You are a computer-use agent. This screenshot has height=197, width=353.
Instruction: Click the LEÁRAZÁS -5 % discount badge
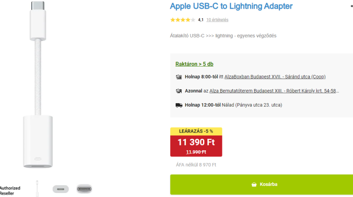pos(196,131)
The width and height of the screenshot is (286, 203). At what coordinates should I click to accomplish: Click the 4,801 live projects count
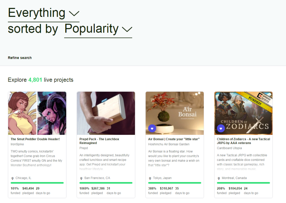tap(35, 80)
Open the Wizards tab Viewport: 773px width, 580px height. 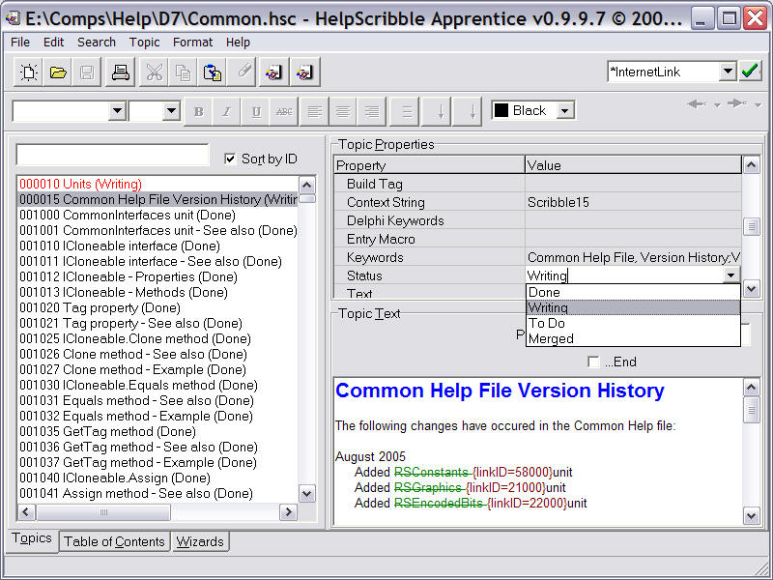(x=200, y=541)
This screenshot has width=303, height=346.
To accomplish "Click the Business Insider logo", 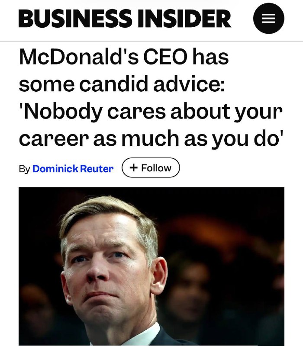I will pos(125,19).
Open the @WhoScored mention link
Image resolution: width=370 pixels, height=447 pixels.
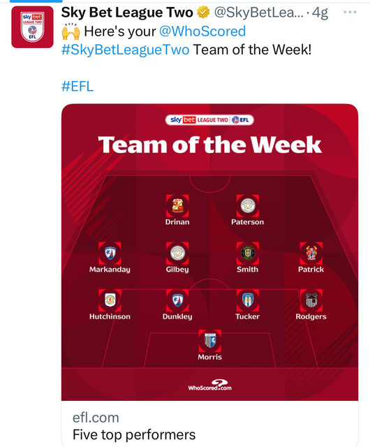202,31
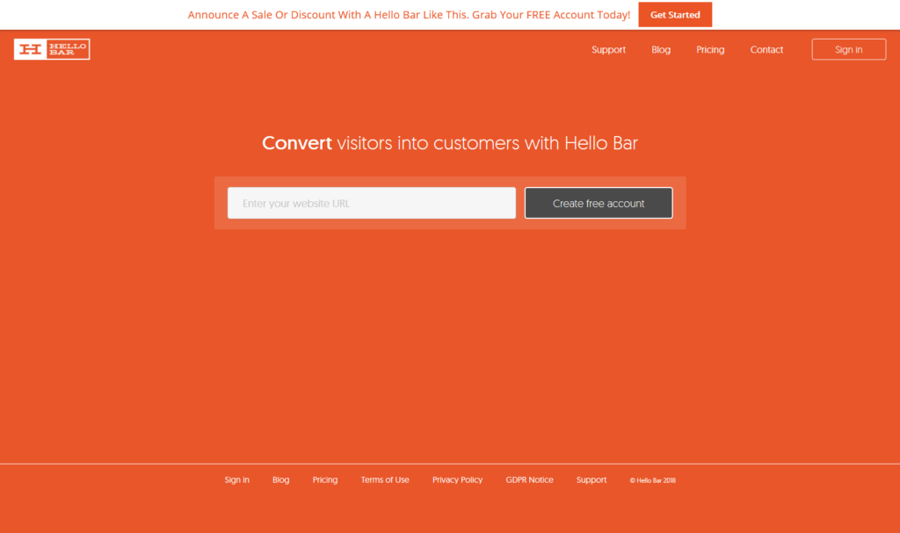Click the outlined Sign in button in header
The width and height of the screenshot is (900, 533).
848,50
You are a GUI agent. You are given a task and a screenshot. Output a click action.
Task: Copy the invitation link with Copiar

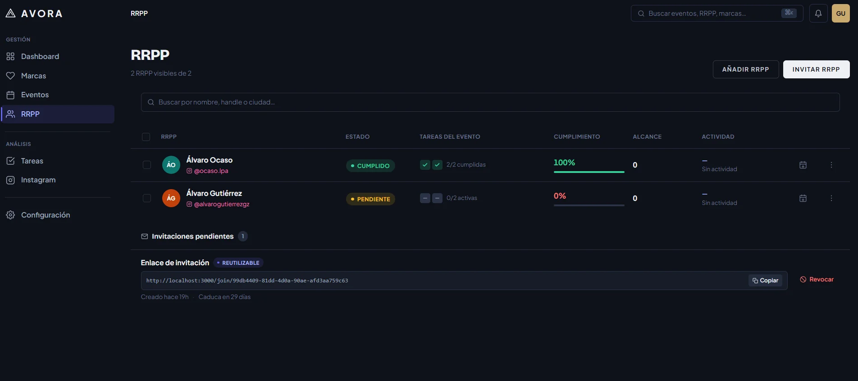765,281
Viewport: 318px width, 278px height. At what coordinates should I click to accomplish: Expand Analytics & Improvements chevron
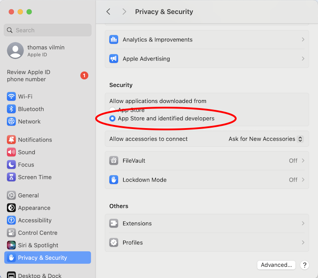303,40
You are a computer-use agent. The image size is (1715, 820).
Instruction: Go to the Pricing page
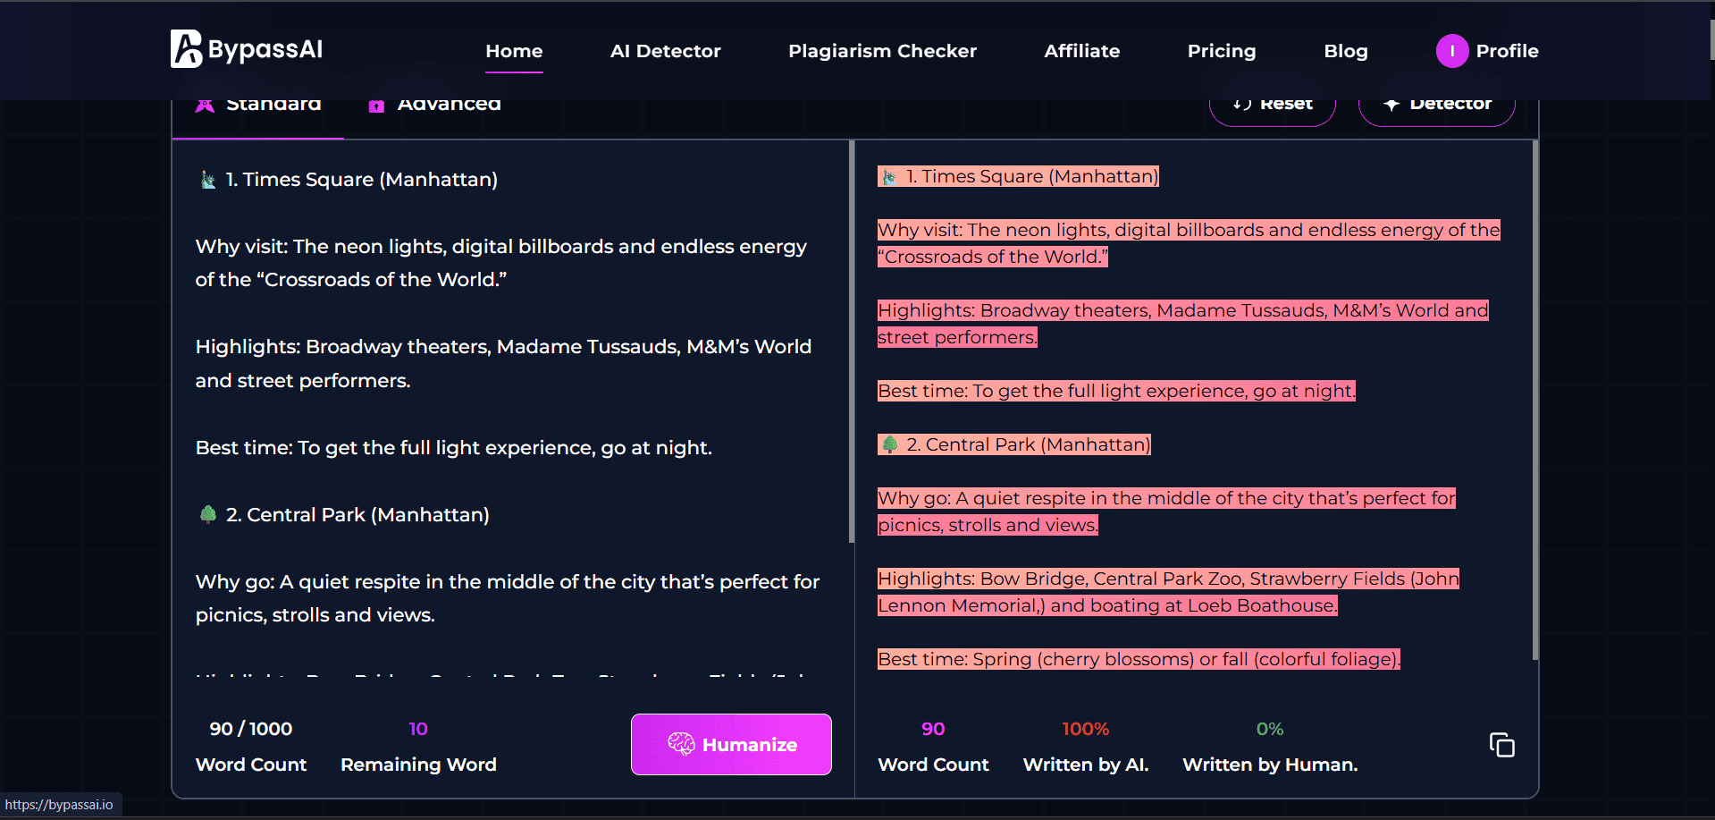pos(1221,51)
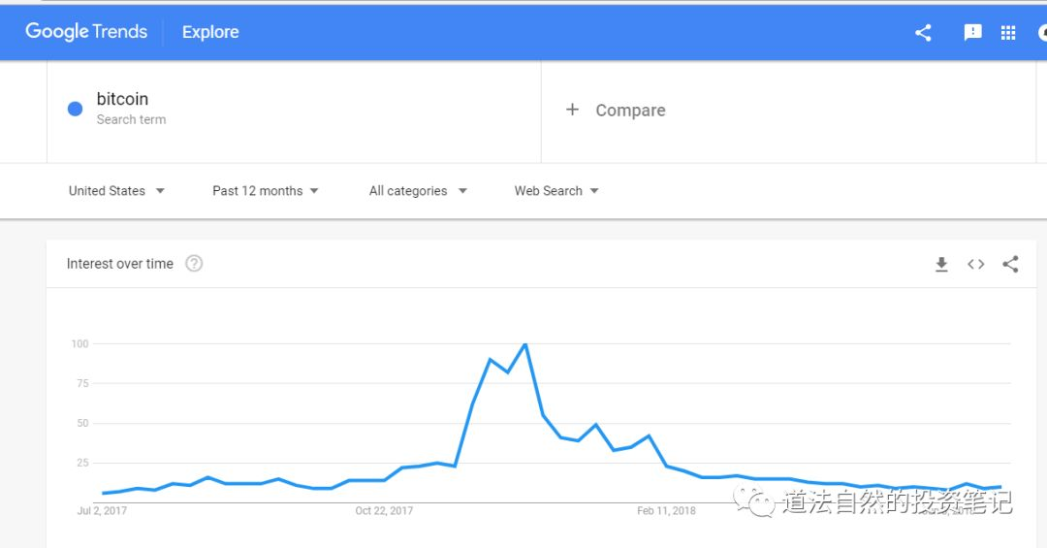Click the share icon in the blue header
This screenshot has width=1047, height=548.
point(923,32)

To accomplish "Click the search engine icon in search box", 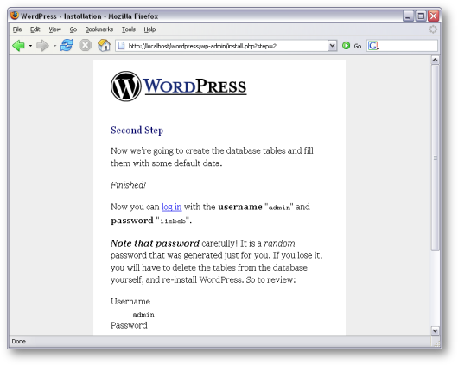I will point(373,46).
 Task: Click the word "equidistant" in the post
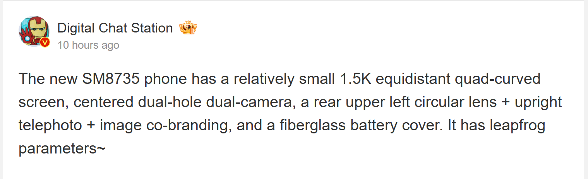pyautogui.click(x=412, y=79)
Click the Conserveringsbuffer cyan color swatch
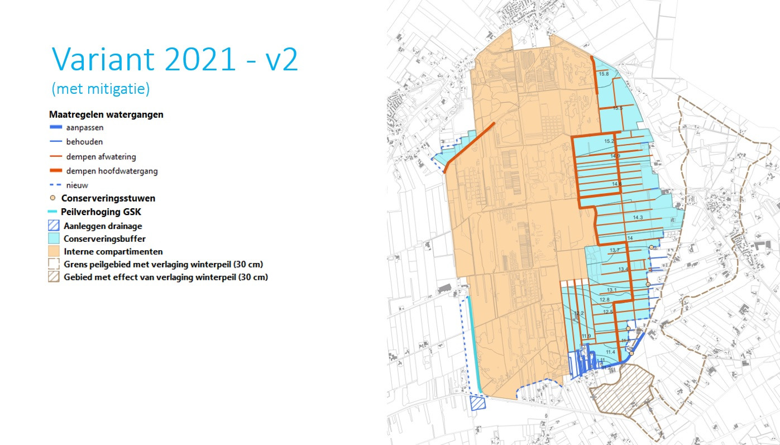This screenshot has width=780, height=445. pos(54,239)
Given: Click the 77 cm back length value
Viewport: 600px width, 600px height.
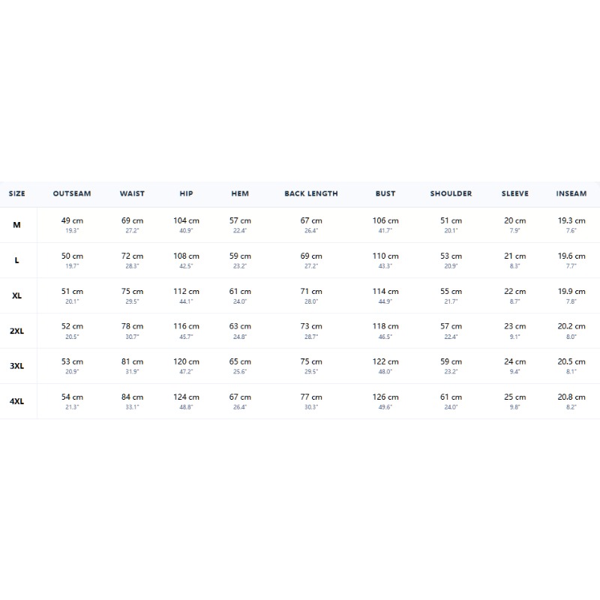Looking at the screenshot, I should (x=311, y=398).
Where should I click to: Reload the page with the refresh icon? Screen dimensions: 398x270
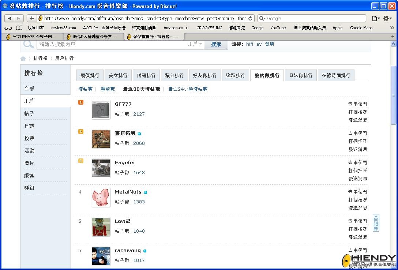[x=250, y=18]
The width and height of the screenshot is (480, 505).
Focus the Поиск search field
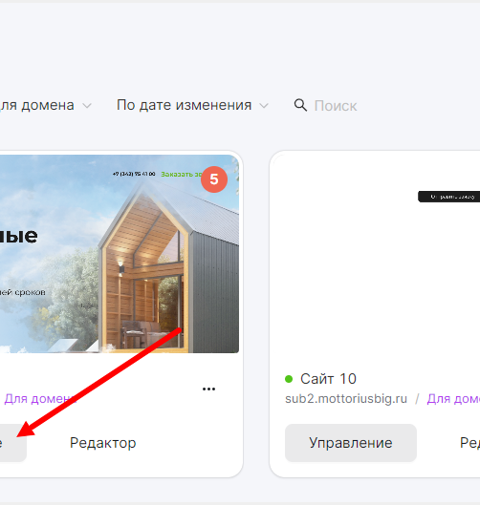coord(336,106)
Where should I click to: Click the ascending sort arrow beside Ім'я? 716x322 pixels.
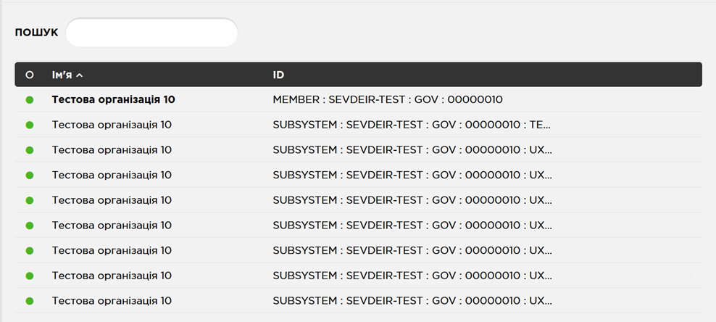[x=80, y=75]
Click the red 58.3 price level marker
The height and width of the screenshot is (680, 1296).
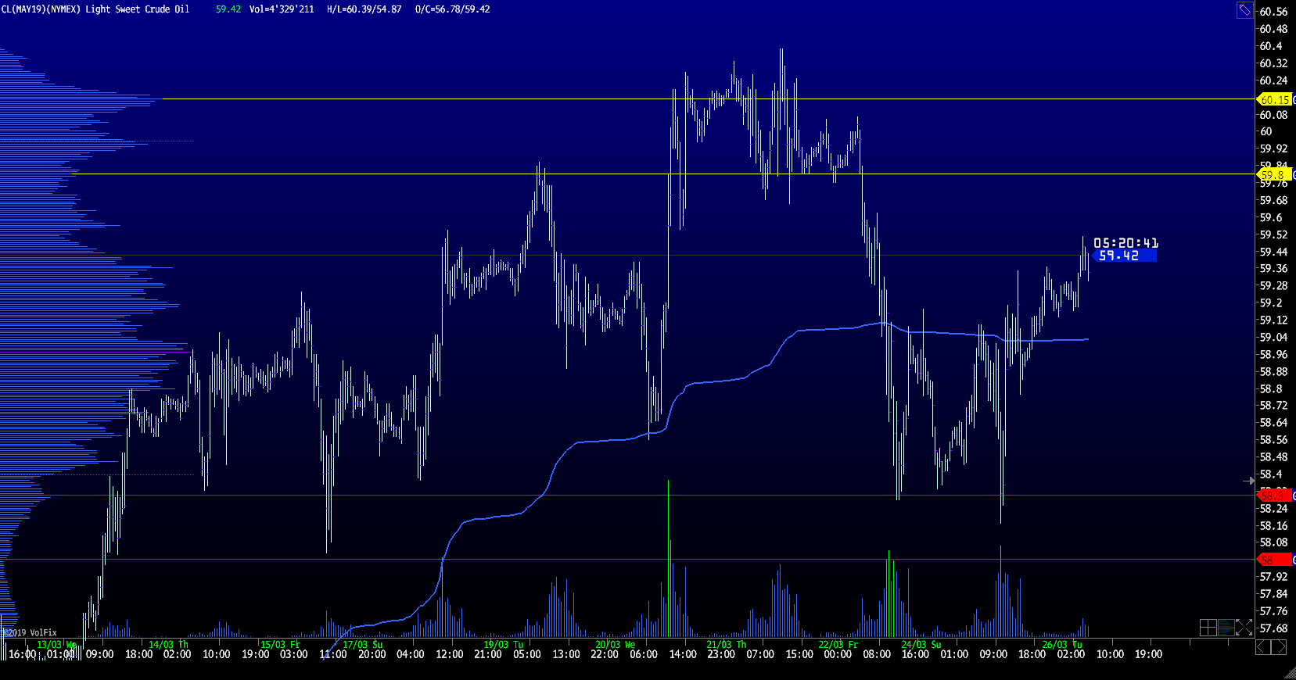(x=1273, y=496)
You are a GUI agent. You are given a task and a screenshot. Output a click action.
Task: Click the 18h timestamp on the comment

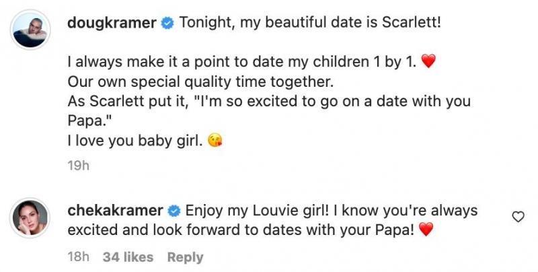79,257
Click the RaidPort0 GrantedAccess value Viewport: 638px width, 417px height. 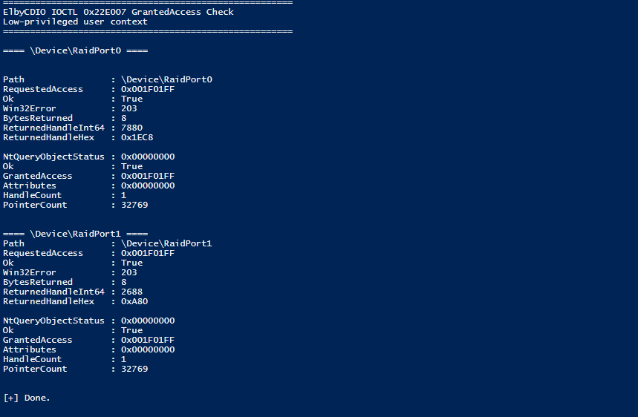coord(148,176)
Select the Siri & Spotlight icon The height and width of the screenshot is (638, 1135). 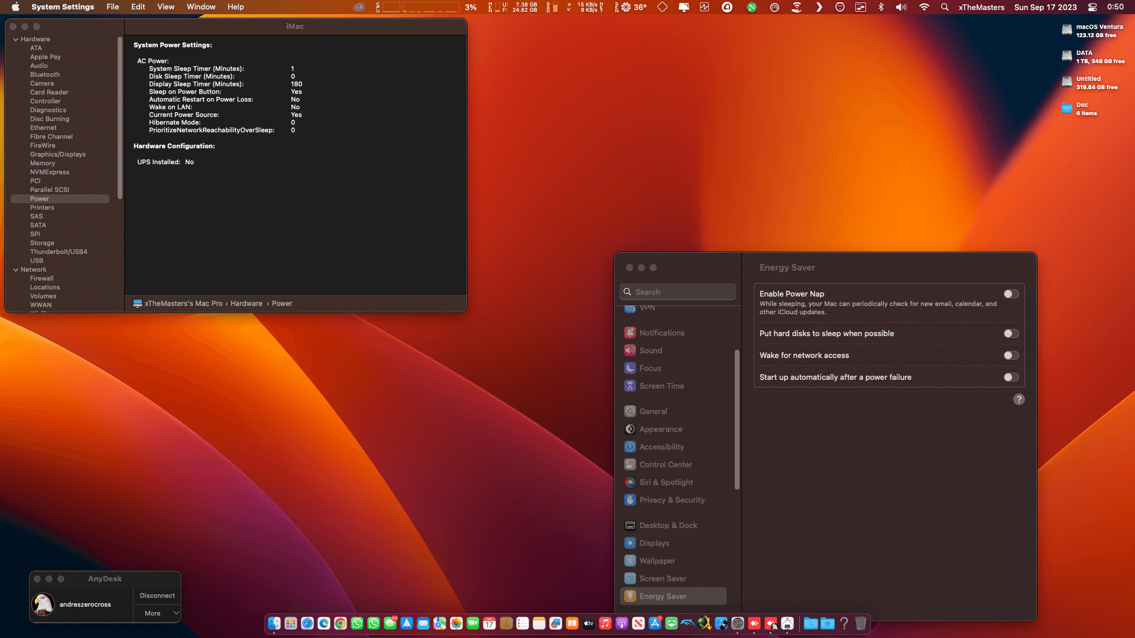[630, 482]
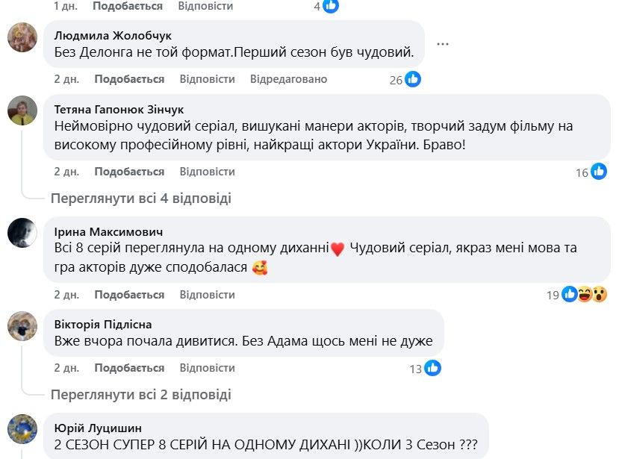The height and width of the screenshot is (459, 625).
Task: Open the three-dots menu on Людмила Жолобчук's comment
Action: point(443,44)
****************
_Task details:_ Transcribe, word for word, the stretch of lines in the data above from the one with "Viewport: 318px width, 278px" through the one with "You are a computer-use agent. The"; omit all pictures.

_Output:_
Viewport: 318px width, 278px height. At what coordinates should I click to accomplish: Expand Analytics & Improvements chevron
303,40
You are a computer-use agent. The image size is (1715, 820).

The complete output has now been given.